4.6. Statistical Analysis on Clinical Parameters
We further compare the proposed automatic method with manual approach on five clinical parameters, including the end-diastolic volume of LV (LVEDV), the end-systolic volume of LV (LVESV), the left ventricular mass (LVM), the end-diastolic volume of right ventricle (RVEDV), and the end-systolic volume of RV (RVESV).
Figure 6 shows the Bland-Altman plots for the five clinical parameters on the three datasets. The Bland-Altman plot is commonly used for analysing agreement and bias between two measurements. Here, each column shows the comparison results between automated measurements and manual measurements for one particular parameter, including the mean differences (MD) with corresponding standard deviation (SD) and the limits of agreement (LOA). In addition, we also conducted the Bland-Altman analysis for the automatic method (FCN) in our previous work (3), for comparison.
From the first two columns in the Figure 6, one can see that both FCN and the proposed method achieve excellent agreements with human observers on the UKBB dataset, indicating both of them can be used interchangeably with manual measurements. For the other two datasets, by contrast, the proposed method achieves much better agreement than FCN, as the LOA between the proposed method and manual results is narrower. For example, for LVM on the ACDC dataset, the LOA between the proposed method and the manual approach is from 5.07 to −39.93 (MD = −17.43) while the LOA between the FCN and the manual method is from 3.45 to −64.66 (MD = −30.61) (see Figures 6O,P, respectively).

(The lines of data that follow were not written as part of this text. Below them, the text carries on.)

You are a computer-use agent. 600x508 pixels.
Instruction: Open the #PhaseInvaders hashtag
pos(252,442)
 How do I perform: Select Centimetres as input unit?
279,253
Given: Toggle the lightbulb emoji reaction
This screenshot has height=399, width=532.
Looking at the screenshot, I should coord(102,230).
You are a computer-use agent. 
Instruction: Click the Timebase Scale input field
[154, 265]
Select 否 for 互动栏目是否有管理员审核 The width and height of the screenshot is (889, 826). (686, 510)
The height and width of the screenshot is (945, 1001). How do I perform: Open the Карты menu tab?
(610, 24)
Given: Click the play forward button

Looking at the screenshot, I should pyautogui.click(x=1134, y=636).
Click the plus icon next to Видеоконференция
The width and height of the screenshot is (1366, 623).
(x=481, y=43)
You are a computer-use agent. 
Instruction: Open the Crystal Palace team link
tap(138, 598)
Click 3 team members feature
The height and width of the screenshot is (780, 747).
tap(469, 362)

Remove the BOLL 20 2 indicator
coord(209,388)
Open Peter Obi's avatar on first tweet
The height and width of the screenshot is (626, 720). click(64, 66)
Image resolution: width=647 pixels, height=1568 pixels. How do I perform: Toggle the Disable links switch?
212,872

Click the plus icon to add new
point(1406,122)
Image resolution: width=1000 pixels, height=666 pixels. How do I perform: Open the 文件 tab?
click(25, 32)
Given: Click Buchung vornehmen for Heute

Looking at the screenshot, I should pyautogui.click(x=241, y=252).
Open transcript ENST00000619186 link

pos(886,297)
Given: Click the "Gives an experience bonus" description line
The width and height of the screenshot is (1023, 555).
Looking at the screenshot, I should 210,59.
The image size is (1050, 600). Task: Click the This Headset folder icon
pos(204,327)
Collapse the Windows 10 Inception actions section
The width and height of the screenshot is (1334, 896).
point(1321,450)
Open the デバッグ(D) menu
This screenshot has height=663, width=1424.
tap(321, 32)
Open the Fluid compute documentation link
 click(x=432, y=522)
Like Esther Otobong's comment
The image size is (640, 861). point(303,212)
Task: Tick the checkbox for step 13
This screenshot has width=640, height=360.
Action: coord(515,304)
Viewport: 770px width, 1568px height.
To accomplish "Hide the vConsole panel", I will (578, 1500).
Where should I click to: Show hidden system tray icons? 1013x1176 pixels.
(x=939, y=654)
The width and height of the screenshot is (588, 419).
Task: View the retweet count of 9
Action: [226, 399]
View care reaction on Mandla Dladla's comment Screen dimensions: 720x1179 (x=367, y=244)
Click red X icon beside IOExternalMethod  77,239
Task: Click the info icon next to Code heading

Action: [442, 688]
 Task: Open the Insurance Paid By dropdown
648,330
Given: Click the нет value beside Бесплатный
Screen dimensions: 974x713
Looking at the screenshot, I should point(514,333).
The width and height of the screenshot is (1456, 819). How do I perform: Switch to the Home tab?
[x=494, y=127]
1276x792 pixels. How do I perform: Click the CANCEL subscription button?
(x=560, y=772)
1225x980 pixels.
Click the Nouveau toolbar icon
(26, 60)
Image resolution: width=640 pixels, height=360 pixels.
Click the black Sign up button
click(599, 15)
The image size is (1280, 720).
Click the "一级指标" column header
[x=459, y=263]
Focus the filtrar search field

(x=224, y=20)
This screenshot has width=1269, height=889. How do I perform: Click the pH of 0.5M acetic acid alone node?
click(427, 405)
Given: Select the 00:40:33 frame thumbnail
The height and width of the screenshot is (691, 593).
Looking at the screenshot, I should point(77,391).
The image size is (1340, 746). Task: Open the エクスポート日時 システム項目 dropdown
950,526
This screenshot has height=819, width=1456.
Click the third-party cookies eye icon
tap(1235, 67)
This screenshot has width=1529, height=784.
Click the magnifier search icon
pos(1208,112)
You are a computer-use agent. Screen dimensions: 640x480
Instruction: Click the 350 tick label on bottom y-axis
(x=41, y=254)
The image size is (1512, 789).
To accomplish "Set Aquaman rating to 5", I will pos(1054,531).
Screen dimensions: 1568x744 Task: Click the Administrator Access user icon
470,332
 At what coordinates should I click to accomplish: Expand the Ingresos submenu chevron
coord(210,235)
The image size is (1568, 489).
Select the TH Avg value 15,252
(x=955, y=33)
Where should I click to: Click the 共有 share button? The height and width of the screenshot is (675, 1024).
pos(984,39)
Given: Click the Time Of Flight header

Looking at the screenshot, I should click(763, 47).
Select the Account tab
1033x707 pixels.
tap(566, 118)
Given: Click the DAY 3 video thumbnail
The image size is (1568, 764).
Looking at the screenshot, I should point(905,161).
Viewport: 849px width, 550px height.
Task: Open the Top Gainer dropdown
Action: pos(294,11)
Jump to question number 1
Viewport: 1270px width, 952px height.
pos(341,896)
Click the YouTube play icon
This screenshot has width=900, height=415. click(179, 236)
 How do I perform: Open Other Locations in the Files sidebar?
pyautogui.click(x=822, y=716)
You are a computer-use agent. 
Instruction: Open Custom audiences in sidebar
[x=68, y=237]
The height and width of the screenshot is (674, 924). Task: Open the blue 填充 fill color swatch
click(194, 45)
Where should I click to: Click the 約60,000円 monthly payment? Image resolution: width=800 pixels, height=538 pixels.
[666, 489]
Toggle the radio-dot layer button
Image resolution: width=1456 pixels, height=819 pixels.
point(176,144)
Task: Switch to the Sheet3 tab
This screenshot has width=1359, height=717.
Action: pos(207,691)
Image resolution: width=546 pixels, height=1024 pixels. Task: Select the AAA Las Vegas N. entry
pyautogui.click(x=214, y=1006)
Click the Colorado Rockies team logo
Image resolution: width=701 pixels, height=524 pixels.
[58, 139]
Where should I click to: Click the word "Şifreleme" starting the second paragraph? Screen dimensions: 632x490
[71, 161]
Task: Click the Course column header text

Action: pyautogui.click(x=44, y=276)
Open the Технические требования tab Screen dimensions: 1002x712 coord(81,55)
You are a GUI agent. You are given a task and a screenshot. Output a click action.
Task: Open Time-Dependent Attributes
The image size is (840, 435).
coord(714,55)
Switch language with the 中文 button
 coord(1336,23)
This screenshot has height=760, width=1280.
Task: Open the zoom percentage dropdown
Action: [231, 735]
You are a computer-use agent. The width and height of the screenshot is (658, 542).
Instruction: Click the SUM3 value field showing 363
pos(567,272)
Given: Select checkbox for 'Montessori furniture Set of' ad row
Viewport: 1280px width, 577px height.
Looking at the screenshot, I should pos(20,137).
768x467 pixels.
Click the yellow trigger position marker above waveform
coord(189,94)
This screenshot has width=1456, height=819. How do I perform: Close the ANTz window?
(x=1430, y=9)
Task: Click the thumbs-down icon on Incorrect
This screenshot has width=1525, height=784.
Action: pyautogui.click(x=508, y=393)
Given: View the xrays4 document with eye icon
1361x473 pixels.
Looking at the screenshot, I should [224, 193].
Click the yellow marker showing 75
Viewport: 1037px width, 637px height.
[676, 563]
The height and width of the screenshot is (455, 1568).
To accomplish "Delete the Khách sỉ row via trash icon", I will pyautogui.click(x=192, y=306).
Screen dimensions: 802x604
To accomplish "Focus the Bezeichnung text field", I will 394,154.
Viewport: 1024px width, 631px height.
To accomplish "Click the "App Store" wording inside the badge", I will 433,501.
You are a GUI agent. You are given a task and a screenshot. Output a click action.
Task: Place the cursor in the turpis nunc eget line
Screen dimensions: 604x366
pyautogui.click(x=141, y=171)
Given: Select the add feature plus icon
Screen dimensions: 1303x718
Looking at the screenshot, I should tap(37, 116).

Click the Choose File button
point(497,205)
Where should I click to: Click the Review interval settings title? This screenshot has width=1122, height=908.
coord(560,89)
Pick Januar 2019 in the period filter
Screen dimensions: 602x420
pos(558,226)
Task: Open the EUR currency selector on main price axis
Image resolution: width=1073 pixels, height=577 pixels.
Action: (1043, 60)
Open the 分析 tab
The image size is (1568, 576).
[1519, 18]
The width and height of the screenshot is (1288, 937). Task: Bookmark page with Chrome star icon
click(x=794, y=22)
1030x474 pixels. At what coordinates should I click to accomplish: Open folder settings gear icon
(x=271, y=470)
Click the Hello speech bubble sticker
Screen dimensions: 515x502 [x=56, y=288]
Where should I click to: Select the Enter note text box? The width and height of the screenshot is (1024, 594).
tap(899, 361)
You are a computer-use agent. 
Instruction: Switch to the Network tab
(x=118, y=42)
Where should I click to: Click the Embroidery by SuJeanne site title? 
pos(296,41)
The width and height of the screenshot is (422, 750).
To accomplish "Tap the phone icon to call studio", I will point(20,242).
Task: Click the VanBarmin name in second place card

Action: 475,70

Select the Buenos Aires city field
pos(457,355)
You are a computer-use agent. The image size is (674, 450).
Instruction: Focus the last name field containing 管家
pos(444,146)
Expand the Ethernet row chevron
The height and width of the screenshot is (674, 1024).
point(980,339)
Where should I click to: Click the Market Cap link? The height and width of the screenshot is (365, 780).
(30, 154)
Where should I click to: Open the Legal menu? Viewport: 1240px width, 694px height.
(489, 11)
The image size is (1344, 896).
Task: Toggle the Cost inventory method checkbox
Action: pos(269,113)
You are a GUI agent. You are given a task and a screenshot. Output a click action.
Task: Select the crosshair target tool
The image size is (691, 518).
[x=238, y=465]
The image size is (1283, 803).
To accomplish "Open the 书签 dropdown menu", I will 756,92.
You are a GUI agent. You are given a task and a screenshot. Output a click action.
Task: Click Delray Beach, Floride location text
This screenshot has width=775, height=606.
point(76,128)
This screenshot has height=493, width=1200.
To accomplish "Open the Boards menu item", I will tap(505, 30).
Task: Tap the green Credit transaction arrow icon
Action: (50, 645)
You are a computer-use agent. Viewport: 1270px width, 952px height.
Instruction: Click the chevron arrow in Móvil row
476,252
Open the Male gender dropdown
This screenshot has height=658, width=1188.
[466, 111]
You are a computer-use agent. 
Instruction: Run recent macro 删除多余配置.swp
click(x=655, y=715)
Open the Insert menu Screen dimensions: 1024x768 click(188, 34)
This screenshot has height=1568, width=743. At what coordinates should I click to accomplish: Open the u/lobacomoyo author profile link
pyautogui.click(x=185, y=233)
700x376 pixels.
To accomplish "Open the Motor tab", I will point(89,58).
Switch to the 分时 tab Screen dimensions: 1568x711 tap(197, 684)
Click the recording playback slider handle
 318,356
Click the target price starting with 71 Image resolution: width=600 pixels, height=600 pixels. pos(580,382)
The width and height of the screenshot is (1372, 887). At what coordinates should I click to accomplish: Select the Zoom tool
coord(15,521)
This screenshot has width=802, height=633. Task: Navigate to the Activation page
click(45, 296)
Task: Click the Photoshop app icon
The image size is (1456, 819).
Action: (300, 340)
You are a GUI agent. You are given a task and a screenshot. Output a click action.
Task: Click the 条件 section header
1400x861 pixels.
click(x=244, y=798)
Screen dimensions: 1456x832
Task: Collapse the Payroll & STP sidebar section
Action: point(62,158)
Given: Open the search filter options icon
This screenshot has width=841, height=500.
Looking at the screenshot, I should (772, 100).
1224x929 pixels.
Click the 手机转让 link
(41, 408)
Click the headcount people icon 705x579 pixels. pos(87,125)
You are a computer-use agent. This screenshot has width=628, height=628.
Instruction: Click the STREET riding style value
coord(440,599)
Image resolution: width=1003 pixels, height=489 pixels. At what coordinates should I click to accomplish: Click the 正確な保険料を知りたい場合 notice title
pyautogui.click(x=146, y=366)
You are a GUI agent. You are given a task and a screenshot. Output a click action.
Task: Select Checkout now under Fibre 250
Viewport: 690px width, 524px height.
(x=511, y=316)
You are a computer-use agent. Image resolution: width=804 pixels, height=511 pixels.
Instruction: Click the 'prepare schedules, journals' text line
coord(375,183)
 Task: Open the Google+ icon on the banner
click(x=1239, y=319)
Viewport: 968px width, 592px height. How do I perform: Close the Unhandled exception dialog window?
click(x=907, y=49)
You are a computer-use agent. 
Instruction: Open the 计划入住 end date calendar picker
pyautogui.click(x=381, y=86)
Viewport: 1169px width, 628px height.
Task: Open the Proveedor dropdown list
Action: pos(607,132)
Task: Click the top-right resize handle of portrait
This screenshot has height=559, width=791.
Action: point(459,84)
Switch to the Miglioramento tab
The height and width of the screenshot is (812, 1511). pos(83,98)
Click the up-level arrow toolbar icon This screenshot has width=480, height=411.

Finally, we calculate the Spearmanr's rank correlation coefficients (r2) of the five clinical parameters derived from the automatic segmentation using the proposed method and the manual segmentation, which are reported in Table 9. From the results, it can be observed that the clinical measurements based on the LV segmentation and the myocardium segmentation derived by our automatic model are highly positively correlated with the manual analysis (≥0.91), although the RV correlation coefficients on the ACDC dataset are relatively lower.
Table 9.
Comparison | Test set | LVEDV | LVESV | LVM | RVEDV | RVESV |
---|---|---|---|---|---|---|
Automatic vs. Manual | UKBB (n = 600) | 0.97 | 0.91 | 0.93 | 0.96 | 0.91 |
Automatic vs. Manual | ACDC (n = 100) | 0.97 | 0.94 | 0.96 | 0.79 | 0.83 |
Automatic vs. Manual | BSCMR-AS (n = 599) | 0.94 | 0.92 | 0.92 | – | – |
All segmentations are produced by the U-Net trained with the UKBB training set.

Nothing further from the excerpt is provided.